> **EXERCISE AIM**
When you reach the line containing "Given: Click the Man City club crest" in the records below, set it down exactly, together with every later line through the end, but not the pictures.

·····

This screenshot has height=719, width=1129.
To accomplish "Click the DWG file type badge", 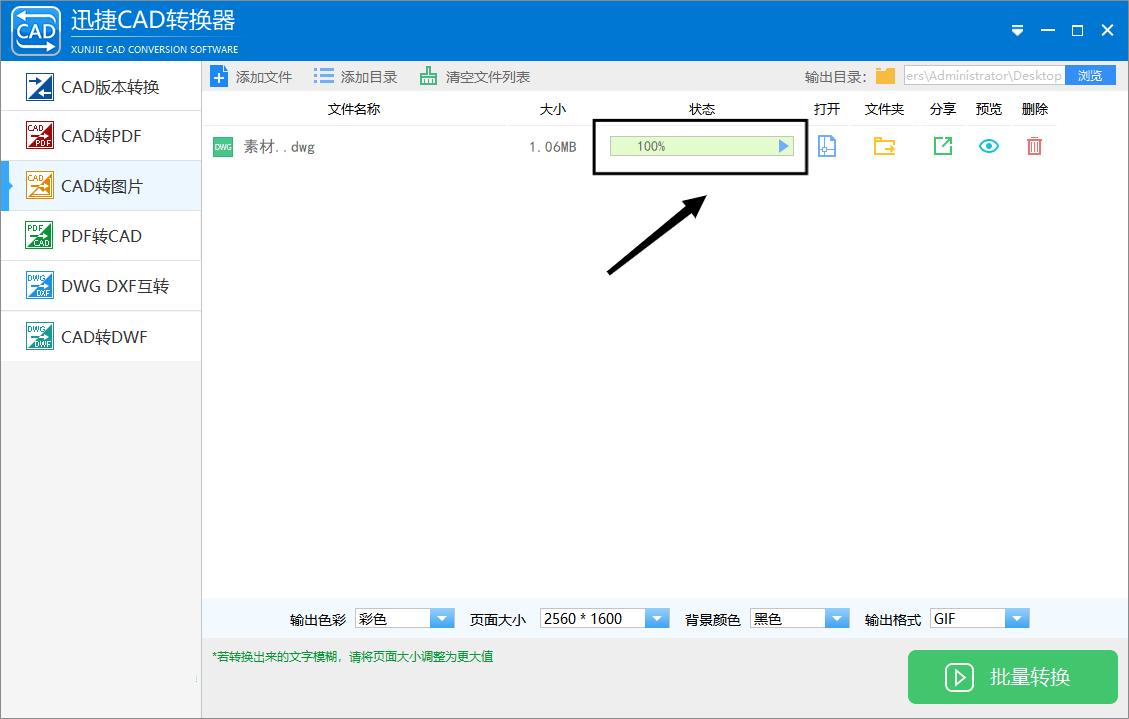I will (x=222, y=146).
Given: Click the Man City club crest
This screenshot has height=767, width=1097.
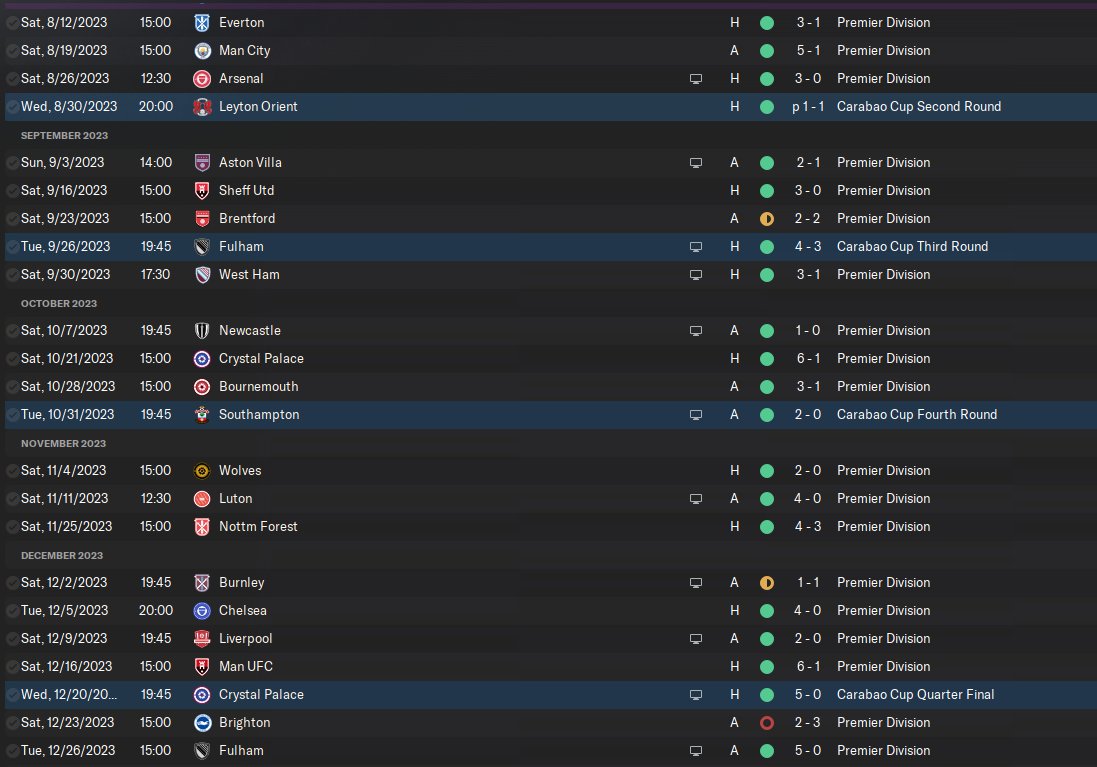Looking at the screenshot, I should tap(202, 51).
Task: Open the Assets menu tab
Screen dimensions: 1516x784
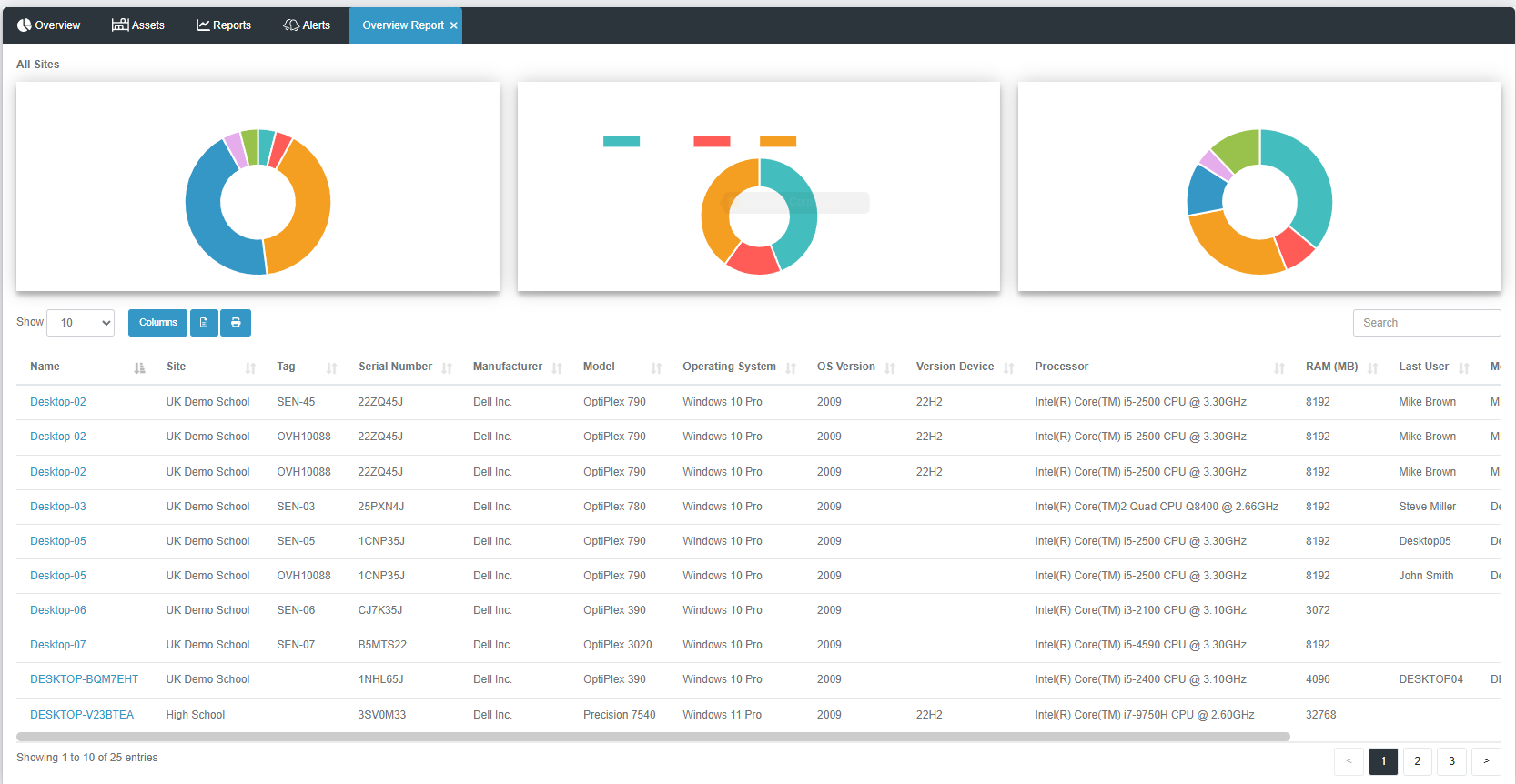Action: pyautogui.click(x=138, y=25)
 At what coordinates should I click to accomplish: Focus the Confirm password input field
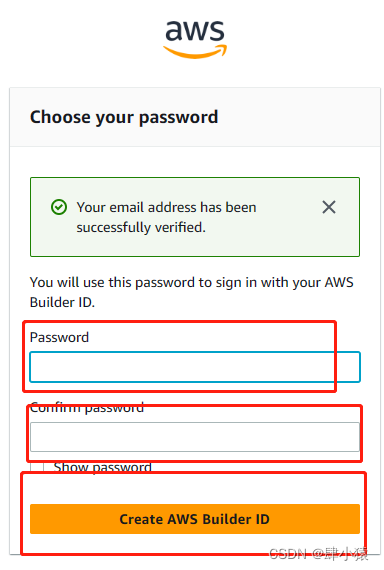(195, 437)
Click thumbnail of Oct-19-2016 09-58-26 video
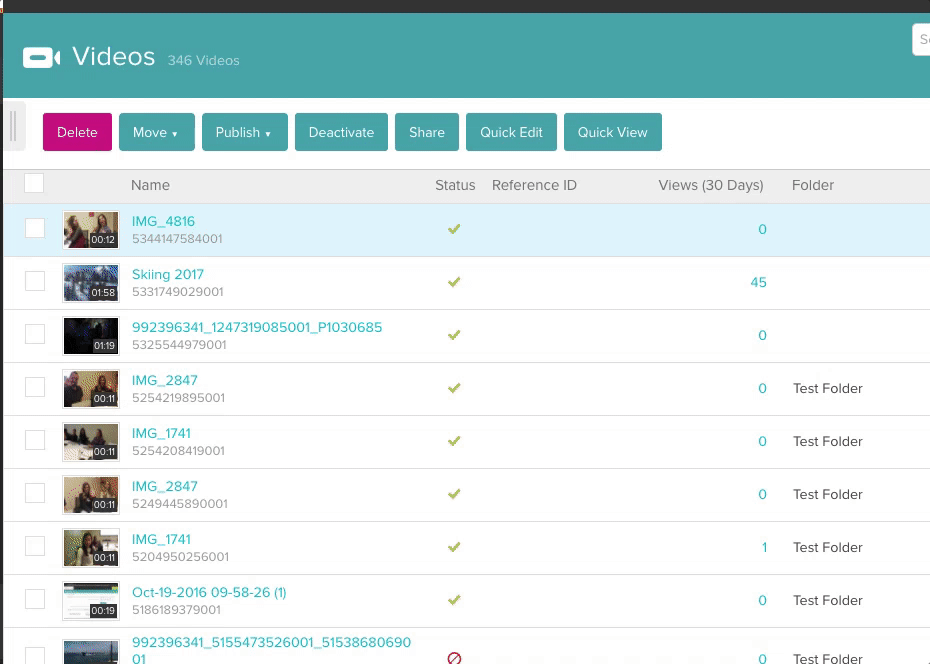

·····

> **TASK SOLUTION**
Given: Click the Man City club crest
This screenshot has height=767, width=1097.
Looking at the screenshot, I should tap(202, 51).
Task: Open the Assets menu tab
Screen dimensions: 1516x784
Action: pyautogui.click(x=138, y=25)
 At what coordinates should I click to accomplish: Focus the Confirm password input field
(195, 437)
Click thumbnail of Oct-19-2016 09-58-26 video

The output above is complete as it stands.